- [TASK GOAL]: Below are records; copy every line among them that contains the word "computer".

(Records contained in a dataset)
━━━━━━━━━━━━━━━━━━━━━━━━━━━━━━
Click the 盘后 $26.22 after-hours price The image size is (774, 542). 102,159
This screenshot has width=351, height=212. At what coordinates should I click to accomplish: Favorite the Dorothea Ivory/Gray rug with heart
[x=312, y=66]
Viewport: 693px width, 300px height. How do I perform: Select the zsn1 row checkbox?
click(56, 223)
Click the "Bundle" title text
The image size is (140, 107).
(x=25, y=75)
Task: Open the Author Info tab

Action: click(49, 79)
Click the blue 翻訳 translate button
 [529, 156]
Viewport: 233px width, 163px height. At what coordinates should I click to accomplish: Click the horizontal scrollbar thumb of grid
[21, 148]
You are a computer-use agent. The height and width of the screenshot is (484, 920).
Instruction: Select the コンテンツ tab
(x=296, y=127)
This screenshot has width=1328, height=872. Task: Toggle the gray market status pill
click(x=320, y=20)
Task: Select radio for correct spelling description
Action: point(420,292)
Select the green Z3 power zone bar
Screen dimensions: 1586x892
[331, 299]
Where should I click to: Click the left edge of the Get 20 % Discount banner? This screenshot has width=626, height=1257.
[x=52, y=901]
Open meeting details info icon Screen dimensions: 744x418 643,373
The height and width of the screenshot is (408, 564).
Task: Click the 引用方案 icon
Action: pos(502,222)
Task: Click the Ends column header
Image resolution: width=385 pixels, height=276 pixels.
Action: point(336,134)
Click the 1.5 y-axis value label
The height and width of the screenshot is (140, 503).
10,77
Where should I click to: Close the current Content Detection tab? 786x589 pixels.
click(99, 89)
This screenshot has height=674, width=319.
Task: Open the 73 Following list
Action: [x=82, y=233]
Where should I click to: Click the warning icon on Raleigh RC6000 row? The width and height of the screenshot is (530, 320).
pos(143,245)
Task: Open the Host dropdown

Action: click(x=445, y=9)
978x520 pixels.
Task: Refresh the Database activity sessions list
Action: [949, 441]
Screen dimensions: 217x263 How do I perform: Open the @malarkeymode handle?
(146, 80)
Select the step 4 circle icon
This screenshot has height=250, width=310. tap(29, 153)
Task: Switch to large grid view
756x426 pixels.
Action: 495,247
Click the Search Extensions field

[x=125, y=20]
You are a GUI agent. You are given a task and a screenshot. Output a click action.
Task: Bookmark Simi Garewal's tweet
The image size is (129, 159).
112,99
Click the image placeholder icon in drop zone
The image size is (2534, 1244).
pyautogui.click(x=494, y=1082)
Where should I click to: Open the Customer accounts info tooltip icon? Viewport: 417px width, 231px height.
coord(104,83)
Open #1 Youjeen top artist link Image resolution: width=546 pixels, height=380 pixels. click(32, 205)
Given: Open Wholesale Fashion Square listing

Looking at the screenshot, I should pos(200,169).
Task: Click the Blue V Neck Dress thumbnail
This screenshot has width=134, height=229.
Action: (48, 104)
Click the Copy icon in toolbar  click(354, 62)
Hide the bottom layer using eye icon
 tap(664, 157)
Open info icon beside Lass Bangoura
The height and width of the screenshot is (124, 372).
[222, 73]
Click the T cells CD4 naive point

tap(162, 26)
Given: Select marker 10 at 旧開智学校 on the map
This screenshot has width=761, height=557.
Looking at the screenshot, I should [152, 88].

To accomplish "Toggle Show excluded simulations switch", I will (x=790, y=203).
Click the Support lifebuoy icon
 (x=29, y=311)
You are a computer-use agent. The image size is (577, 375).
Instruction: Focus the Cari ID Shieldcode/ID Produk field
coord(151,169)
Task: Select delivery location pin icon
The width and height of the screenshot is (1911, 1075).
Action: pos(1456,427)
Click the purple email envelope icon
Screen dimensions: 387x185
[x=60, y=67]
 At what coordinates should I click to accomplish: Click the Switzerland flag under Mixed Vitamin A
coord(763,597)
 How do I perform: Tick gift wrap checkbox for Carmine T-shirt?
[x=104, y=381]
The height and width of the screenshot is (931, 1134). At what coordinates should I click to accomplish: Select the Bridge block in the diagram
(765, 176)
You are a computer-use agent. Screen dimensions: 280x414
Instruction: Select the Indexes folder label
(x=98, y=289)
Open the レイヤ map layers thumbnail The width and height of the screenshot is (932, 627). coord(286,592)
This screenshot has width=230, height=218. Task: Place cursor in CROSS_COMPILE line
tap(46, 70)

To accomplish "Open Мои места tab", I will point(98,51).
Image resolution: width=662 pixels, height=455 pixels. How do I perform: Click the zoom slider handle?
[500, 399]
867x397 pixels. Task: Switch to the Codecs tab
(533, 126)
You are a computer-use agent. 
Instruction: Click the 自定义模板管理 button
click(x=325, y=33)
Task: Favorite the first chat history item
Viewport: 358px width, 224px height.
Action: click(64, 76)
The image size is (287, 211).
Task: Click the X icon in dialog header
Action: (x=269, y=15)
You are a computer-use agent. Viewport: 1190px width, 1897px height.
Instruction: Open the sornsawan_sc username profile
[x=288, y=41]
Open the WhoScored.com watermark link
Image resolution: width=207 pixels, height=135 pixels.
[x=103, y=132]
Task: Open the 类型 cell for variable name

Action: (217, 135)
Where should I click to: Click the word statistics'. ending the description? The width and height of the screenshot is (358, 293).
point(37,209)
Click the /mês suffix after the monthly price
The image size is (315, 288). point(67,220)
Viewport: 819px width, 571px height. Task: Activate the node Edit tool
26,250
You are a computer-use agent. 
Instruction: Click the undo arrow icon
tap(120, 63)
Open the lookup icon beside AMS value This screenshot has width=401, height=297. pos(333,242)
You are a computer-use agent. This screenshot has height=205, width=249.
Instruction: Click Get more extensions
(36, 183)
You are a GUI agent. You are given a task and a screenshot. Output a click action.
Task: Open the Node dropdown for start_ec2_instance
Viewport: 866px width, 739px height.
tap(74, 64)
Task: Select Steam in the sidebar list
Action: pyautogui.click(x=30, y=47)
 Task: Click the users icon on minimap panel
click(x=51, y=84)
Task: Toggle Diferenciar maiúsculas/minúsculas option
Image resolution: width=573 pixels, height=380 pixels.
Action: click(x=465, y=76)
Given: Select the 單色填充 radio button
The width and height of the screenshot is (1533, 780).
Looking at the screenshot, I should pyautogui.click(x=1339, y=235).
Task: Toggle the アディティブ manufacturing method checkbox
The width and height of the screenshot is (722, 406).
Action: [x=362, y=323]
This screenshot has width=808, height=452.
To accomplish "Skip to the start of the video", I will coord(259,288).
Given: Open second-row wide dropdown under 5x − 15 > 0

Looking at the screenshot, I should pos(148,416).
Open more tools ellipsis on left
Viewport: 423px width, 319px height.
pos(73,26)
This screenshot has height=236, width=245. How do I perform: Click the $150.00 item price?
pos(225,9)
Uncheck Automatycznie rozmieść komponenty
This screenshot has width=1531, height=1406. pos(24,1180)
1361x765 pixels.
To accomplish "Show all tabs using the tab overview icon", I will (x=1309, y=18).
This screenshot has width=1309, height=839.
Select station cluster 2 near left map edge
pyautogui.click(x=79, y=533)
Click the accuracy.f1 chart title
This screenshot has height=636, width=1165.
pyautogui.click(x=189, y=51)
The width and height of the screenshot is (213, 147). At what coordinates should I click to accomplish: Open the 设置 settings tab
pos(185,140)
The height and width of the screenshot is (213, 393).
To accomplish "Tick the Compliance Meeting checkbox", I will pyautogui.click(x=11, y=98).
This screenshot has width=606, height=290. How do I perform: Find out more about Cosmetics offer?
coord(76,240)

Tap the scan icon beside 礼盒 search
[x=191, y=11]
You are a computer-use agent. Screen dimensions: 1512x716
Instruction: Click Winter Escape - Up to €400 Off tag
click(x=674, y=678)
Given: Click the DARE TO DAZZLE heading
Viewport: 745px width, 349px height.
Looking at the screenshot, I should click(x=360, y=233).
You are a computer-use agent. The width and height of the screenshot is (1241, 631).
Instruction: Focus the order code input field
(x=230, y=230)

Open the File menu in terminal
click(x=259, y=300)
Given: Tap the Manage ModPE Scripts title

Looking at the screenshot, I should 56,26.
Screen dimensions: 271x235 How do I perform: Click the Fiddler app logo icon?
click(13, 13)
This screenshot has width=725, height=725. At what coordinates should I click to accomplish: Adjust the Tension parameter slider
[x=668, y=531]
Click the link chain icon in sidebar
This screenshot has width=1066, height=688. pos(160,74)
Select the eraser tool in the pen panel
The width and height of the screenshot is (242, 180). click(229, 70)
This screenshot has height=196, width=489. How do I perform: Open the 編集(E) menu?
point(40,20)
━━━━━━━━━━━━━━━━━━━━━━━━━━━━━━
- [RESULT FOR THIS EXERCISE]:
You are a computer-use agent. The height and width of the screenshot is (484, 920).
You are a computer-use agent. The image size is (577, 375).
You are a computer-use agent. Screen dimensions: 280x414
You are a computer-use agent. 
You are a computer-use agent. Viewport: 1190px width, 1897px height.
You are a computer-use agent. 
You are a computer-use agent. This screenshot has height=205, width=249.
You are a computer-use agent. Screen dimensions: 1512x716
You are a computer-use agent. The width and height of the screenshot is (1241, 631).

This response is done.